GPUs play an increasingly important role in HPC and especially AI workloads. XENON is already providing solutions based on AMD MI200 series GPUs as well as NVIDIA A100 and H100 GPUs. AMD MI300 GPUs will become available in 2023 as well as Intel Data Center GPU Max Series accelerators. NVIDIA had this area to themselves for quite some time, but the competitors are catching up in terms of performance and power efficiency and some vendors like Grapchore and Cerebras are designing solutions specifically for AI workloads and larger model sizes.

As GPUs represent a larger investment in the data centre, organisations are looking for ways to optimise their usage. A number of interesting solutions are emerging that enable fractional GPU allocation to users, and also aggregation of GPU power into single large instances.

XENON Updates from SuperComputing 2022 GPUs

AMD MI200 series GPU, NVIDIA H100 and A100 GPU

Compute Express Link (CXL)

New platforms like AMD Genoa and Intel Sapphire Rapids are supporting CXL, which provides a cache coherent link between the CPUs and PCIe connected CXL devices like accelerators, network cards, and memory devices. As an open standard for high speed CPU to device and CPU to memory we look forward to the implementation of CXL technologies across the new platforms. With PCIe Gen5 and DDR5, we look forward to lower latency, faster processing and moving more HPC solutions towards exaflop scale.

Cloud for HPC

XENON has long seen the advantages of cloud for bursting workloads or discrete projects, with XENON Cloud leveraging the best of public cloud providers. SC22 saw some interesting solutions that allow HPC workloads to take advantage of spot compute instances, providing mechanism to save processing-in-progress if the spot instance is lost … and allowing that work in progress to be launched into another spot instance when available. Taking advantage of spot compute instances dramatically lowers the cost of HPC in the cloud, especially when architected in a design that makes the most of these instances, like XENON Cloud.

Storage

The big, persistent issue in HPC – where to put all the data!

Analytics

Many storage providers are looking to provide more analytics within their storage systems and file systems. Leveraging metadata and increased compute power in CPUs and DPUs, we’ll see 2023 as the year of analytics with solutions expected from VAST, Panasas, and DDN.

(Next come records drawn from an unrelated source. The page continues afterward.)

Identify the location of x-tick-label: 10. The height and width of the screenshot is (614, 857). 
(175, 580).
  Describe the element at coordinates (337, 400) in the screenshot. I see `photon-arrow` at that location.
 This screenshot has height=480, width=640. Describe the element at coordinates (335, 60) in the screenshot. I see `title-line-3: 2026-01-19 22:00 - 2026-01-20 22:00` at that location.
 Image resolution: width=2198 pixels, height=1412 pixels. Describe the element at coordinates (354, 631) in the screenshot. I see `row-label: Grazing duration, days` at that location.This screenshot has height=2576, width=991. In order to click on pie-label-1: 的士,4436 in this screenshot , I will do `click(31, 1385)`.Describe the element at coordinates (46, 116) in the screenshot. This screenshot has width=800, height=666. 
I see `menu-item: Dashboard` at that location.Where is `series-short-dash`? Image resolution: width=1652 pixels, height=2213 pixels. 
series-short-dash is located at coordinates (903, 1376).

High Performance, High Bandwidth – Cloud or On-Prem

Storage is definitely an ever expanding field of solutions and competing value propositions as we saw at eResearch 2022. High performance storage with high bandwidth and RDMA access is increasingly the domain of software defined storage vendors such as WEKA and VAST. Being software defined, there is the potential to run these solutions in the public cloud and achieve the same throughput as one does with on-premise installations. Being cloud, you can have instant bandwidth – WEKA has demonstrated 2TB/s in Oracle cloud in April!

LTO Roadmap

LTO tape continues to be the dominant storage technology for large archives, and “forever” storage. LTO 9 is now shipping, with 18TB native per cartridge and up to 45TB per tape compressed. The next leap forward is LTO10, which is forecast to bring a doubling of these capacities to 36TB native and 90TB compressed.

In addition to capacity, tape is an increasingly popular storage technology for security reasons. WORM, and a variety of mechanical tape locking mechanisms provide for a very secure air-gapped protection of data.

Tape is also an area of innovation, with object storage on tape. There are a number of ways this can be implemented, including using redundant arrays of tape libraries to create object storage spread of data.

Archive Management

Managing archives is either done manually or with an HSM storage system. Unfortunately, many HSM’s come with vendor lock-in and proprietary data formats. Versity has cracked this with their open format archive and large data solution which is an ideal replacement for HPSS, DMF and SanFS users.